Wesentliches Merkmal des Entwurfs ist seine Ausrichtung auf eine ökologische Bauweise und einen ressourcenschonenden Betrieb. Dies zeigt sich bereits im Umgang mit dem heutigen Bestand – der Abbruch und Aushub des heutigen Kinderspitals bildet den Fussabdruck des neuen ZZM. Eine innovative Holzbauweise, der Einsatz von Photovoltaik in der Fassade und auf dem Dach als Teil eines integralen Energie- und Materialkonzepts sowie Dachbegrünung und Regenwassermanagement gehören zum «Nachhaltigkeitspaket».

Die Konstruktion ist ein Hybrid aus einem unterirdischen Betonkörper, einem oberirdischen Holzgerüst mit Brettstapeldecken zwischen den Geschossen und einer vorfabrizierten Holz-Beton-Verbunddecke als oberen Abschluss. Die Sheddachkonstruktion über dem Innenhof sowie dem Atrium ist in Stahlbauweise vorgesehen. Die sichtbare Holzbauweise, die ebenfalls in der Fassade ablesbaren Photovoltaik-Paneele und der begrünte Innenhof verleihen dem hohen ökologischen Anspruch auch nach aussen einen architektonisch überzeugenden Ausdruck. Der Ressourcen aufwand für die Erstellung ist dank der ausserordentlich kompakten Volumetrie, der sehr kleinen Fassadenabwicklung und der ressourcenschonenden Holzbauweise gering – dies trotz der durchaus aufwendigen Materialisierung im Bereich des Atriums. Der geforderte Standard Minergie-P kann problemlos erreicht werden: Neben der guten Gebäudehüllzahl und dem hohen Dämmstandard überzeugt auch die Möglichkeit einer Nachtauskühlung in Kombination mit dem stimmigen Gebäudetechnik-Konzept. Die PV-Anlage auf dem Dach wird auf den besonnten Fassaden durch Module in der Funktion von Brise Soleil ergänzt. Diese sind konstruktiv und für einen einfachen Unterhalt in ihrer Ausbildung noch zu optimieren.

In ökonomischer Hinsicht überzeugt der vorgeschlagene Entwurf aufgrund seiner kompakten Form und seiner hohen Flächeneffizienz. Die sinnvolle Zuordnung der Nutzungsbereiche ermöglicht eine klar strukturierte Haustechnik.

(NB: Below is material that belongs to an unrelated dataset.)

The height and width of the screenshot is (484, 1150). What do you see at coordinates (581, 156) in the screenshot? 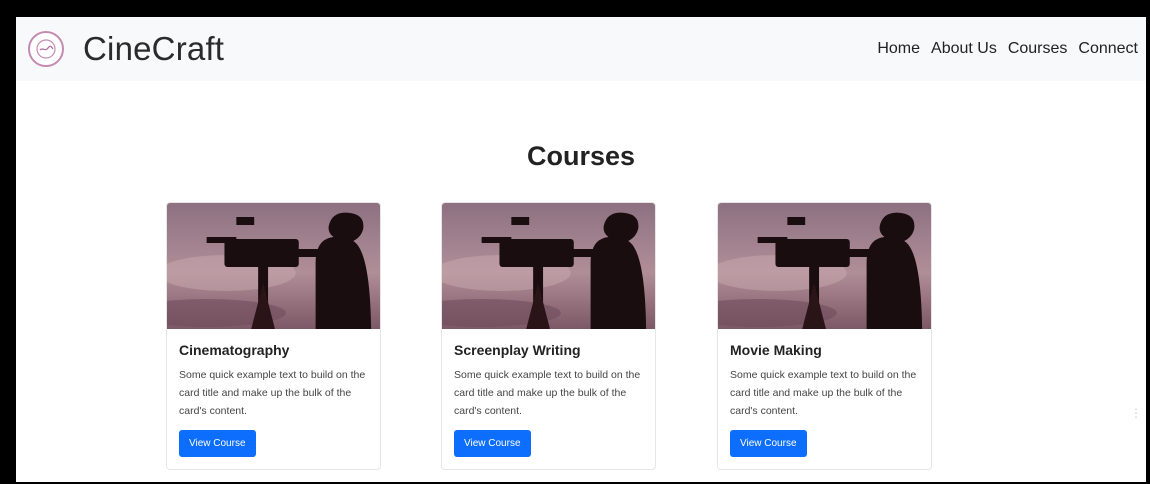
I see `page-title: Courses` at bounding box center [581, 156].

Der Projektvorschlag setzt für den Neubau des Zentrums für Zahnmedizin einen klaren Schwerpunkt auf das nachhaltige Bauen und könnte dem ZZM so eine auch für Patientinnen und Patienten wahrnehmbare, eigenständige Identität als zukunftsweisendes Innovationsprojekt verleihen. Zudem ist die Gebäudeform so gewählt, dass innerhalb des kompakten Volumens rund um den zentralen Innenhof Zirkulation, Austausch und Begegnung initiiert werden, was in Forschung und Lehre förderlich sein kann. Das Projekt stellt im Verhältnis zum heute weitgehend un geordneten, überstellten Areal ohne differenzierte bauliche Lesart (ISOS: «Konglomerat von voluminösen Flachdachbauten») eine seit Jahrzehnten nicht mehr vorhanden gewesene städtebauliche Ruhe her und erfüllt damit die Ziele des geschützten Ortsbildes, welche im ISOS für das Quartier Hottingen formuliert sind.